TASK PROMPT » Write out the lines from the one holding "The width and height of the screenshot is (2008, 1154)." through the one holding "(x=25, y=125)", inclusive, putting "Change" wherever "Switch" appears and changing nothing else.

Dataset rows
== == ==

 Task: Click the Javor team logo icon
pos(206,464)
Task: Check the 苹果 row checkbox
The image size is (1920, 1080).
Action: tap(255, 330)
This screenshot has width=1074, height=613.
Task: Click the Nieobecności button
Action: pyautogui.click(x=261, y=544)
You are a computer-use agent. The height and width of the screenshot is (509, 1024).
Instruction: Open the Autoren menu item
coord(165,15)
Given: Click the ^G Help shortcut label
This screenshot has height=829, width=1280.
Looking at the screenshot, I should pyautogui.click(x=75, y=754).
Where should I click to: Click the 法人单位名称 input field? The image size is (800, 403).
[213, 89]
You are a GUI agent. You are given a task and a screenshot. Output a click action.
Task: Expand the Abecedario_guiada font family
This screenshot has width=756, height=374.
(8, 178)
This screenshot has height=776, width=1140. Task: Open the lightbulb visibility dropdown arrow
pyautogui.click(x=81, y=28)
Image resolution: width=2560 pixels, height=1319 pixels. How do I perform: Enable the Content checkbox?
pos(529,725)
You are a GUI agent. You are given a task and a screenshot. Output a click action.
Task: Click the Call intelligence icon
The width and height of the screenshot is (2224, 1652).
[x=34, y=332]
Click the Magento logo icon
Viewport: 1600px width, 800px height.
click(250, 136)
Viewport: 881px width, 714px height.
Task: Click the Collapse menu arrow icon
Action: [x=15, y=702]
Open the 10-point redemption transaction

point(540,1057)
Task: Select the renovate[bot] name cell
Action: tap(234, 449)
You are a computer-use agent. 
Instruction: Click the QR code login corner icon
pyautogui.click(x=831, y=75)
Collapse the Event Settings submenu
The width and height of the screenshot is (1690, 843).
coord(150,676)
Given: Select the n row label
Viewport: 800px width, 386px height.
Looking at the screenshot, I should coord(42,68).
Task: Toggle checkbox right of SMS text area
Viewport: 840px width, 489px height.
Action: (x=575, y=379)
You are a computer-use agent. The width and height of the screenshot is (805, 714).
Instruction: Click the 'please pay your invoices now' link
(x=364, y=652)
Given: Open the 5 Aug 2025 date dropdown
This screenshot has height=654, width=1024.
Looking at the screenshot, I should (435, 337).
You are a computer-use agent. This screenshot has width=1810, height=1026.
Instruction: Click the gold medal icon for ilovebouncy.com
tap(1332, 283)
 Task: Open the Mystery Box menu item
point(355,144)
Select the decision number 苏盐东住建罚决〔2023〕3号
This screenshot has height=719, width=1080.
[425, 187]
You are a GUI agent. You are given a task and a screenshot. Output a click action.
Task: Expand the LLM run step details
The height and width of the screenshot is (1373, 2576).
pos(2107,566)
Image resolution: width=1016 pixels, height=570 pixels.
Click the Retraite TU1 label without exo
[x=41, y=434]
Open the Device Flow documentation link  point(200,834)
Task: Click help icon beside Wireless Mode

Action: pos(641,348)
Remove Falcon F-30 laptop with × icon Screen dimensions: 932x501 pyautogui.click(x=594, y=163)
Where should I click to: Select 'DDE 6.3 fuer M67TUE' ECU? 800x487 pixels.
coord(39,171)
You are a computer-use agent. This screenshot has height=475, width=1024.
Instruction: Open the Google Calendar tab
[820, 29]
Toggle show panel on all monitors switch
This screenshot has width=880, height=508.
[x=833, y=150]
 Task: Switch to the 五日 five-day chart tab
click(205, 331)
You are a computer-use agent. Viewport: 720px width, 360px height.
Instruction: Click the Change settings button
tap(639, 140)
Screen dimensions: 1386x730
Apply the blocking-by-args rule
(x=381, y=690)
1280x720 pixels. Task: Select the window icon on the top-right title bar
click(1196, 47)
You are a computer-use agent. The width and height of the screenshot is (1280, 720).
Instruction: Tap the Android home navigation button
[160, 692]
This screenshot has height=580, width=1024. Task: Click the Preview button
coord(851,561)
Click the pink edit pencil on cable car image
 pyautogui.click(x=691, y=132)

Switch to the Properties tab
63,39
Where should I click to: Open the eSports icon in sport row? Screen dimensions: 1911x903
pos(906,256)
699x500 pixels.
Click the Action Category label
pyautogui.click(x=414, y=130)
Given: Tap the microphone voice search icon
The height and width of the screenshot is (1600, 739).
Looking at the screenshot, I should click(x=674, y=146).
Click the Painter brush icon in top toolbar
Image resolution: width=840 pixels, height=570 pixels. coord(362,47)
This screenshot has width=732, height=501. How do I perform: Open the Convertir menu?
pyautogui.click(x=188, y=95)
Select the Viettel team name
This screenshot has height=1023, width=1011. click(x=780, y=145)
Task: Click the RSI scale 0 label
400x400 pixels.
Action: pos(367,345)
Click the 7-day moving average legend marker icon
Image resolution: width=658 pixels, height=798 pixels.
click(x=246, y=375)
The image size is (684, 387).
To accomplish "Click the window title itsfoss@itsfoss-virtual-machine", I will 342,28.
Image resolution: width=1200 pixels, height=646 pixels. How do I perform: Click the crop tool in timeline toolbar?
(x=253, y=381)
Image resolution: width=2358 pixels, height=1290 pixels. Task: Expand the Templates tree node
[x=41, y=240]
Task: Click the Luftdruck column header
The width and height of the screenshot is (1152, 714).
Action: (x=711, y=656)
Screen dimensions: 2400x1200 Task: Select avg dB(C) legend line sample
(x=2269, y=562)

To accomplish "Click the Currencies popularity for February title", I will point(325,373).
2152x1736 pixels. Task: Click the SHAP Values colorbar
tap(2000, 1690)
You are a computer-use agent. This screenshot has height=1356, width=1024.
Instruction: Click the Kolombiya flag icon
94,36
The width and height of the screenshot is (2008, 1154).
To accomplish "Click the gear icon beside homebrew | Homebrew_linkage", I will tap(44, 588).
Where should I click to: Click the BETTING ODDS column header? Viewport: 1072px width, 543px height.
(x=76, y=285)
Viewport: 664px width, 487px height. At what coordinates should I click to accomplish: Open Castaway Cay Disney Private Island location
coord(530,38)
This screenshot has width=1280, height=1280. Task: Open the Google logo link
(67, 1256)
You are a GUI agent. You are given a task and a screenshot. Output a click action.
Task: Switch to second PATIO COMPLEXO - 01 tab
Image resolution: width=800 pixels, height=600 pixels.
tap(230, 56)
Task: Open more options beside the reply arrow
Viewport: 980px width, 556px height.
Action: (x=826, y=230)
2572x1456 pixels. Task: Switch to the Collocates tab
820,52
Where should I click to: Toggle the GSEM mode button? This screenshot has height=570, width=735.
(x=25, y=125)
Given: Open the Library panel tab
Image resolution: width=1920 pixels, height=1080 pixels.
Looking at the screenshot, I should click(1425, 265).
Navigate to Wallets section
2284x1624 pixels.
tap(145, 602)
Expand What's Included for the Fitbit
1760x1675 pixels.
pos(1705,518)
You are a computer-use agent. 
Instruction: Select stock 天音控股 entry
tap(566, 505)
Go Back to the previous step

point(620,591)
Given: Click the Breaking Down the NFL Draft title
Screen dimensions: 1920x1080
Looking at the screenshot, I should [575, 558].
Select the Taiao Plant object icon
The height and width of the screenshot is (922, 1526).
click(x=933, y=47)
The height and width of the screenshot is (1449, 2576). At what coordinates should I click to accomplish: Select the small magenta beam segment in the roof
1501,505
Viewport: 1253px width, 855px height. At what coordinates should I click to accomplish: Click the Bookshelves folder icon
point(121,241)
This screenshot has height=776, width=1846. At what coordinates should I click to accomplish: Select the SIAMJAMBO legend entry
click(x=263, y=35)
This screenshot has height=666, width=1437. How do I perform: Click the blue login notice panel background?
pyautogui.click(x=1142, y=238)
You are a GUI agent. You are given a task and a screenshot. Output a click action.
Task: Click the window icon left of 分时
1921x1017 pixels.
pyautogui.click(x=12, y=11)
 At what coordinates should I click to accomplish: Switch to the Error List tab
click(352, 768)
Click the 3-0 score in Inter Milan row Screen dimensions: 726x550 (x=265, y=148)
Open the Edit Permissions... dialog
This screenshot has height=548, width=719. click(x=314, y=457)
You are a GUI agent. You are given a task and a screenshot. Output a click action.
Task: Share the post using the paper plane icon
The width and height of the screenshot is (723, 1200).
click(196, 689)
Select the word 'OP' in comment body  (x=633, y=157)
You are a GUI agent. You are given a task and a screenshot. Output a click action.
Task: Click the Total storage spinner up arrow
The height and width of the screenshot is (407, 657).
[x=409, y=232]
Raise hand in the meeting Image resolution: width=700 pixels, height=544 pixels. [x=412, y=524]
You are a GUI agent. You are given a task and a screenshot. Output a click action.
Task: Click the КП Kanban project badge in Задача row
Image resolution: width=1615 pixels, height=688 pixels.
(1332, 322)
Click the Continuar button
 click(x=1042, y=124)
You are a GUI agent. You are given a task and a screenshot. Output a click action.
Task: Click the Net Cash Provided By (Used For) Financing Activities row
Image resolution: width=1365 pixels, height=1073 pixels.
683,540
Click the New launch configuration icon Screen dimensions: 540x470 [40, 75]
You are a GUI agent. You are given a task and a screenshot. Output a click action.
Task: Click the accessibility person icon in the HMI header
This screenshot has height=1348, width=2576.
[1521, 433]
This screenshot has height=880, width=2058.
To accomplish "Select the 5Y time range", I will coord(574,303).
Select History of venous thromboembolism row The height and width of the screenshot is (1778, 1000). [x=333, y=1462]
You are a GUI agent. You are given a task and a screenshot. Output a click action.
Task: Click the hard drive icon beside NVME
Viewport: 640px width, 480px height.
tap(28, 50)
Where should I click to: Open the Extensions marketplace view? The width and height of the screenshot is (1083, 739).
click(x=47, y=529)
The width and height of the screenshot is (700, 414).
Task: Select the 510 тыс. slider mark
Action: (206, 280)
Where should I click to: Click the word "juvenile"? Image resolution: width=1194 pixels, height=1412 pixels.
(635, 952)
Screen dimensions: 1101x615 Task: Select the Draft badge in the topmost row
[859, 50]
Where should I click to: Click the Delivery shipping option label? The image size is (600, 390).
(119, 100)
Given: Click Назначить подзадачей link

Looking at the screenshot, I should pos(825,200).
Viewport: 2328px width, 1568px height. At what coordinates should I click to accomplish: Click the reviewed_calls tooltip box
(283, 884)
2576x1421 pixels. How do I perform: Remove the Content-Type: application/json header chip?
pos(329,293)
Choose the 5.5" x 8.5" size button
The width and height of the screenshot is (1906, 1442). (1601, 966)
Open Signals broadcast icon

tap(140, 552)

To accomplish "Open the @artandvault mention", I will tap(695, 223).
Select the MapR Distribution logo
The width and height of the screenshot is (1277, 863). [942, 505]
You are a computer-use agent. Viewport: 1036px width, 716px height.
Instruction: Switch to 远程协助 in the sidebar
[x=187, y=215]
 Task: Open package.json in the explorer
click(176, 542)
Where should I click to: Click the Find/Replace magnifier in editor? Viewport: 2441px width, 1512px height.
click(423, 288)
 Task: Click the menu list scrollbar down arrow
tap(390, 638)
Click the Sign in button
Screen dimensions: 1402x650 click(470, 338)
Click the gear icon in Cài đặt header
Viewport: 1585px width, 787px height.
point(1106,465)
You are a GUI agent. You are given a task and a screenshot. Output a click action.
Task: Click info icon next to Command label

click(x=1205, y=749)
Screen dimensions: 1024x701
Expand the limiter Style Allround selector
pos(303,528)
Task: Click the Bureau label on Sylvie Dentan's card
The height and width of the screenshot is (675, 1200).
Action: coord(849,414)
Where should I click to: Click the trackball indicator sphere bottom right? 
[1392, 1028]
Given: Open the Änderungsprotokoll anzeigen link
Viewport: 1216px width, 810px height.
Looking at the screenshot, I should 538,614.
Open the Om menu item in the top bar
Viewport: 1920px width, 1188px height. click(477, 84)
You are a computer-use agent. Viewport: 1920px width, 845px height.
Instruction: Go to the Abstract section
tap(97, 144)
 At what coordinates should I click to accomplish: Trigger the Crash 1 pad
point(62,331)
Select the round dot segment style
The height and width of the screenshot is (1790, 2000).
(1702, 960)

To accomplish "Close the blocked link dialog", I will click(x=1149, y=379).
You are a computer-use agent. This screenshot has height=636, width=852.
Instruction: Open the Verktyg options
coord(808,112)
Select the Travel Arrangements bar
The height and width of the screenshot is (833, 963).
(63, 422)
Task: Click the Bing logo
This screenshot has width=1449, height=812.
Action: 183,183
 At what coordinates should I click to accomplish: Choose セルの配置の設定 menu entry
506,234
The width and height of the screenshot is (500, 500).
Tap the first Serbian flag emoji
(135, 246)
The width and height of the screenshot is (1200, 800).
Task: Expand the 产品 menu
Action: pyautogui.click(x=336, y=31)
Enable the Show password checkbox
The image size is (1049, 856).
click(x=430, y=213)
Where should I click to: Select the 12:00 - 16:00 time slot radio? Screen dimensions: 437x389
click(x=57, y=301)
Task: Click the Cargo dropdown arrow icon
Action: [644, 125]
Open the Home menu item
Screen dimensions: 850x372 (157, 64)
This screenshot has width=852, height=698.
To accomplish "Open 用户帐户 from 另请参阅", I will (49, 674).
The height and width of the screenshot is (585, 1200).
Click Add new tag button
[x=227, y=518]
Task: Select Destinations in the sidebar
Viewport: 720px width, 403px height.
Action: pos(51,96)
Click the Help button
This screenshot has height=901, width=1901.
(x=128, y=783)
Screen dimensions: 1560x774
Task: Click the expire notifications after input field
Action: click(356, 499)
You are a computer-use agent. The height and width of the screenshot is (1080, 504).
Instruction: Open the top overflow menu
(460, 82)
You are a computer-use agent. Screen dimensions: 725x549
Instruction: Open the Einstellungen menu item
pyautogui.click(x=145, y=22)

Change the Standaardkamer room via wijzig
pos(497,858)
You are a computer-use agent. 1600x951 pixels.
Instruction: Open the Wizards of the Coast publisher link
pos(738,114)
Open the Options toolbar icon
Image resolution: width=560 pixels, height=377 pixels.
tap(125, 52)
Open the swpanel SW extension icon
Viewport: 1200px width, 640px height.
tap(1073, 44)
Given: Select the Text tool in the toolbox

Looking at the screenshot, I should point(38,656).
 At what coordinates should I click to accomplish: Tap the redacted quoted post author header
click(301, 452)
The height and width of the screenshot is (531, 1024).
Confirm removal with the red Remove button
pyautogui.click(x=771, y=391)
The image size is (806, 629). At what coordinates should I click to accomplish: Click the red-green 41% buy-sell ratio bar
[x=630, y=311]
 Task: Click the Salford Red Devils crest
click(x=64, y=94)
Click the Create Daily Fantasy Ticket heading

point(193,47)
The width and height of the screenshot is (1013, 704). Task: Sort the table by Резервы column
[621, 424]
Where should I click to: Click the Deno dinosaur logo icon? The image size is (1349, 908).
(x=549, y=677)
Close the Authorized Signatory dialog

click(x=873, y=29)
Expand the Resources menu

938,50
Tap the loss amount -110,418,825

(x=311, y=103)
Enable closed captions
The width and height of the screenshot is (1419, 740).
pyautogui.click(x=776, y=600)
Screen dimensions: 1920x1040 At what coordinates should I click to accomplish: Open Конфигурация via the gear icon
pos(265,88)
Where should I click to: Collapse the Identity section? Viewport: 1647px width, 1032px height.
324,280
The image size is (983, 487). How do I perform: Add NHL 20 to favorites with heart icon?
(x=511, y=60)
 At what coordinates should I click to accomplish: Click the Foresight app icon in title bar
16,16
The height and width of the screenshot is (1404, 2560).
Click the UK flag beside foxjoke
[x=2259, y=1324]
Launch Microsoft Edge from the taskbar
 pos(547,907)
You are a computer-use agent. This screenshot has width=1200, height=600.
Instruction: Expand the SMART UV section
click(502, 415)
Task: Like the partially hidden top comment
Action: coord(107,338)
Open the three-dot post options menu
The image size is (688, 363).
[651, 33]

== == ==

RESULT OF THE EXERCISE »
The width and height of the screenshot is (2008, 1154).
To accomplish "Click the gear icon beside homebrew | Homebrew_linkage", I will tap(44, 588).
Where should I click to: Click the BETTING ODDS column header? Viewport: 1072px width, 543px height.
(x=76, y=285)
Viewport: 664px width, 487px height. At what coordinates should I click to accomplish: Open Castaway Cay Disney Private Island location
coord(530,38)
This screenshot has width=1280, height=1280. Task: Open the Google logo link
(67, 1256)
You are a GUI agent. You are given a task and a screenshot. Output a click action.
Task: Change to second PATIO COMPLEXO - 01 tab
Image resolution: width=800 pixels, height=600 pixels.
tap(230, 56)
Task: Open more options beside the reply arrow
Viewport: 980px width, 556px height.
Action: (x=826, y=230)
2572x1456 pixels. Task: Change to the Collocates tab
820,52
Where should I click to: Toggle the GSEM mode button? This screenshot has height=570, width=735.
(x=25, y=125)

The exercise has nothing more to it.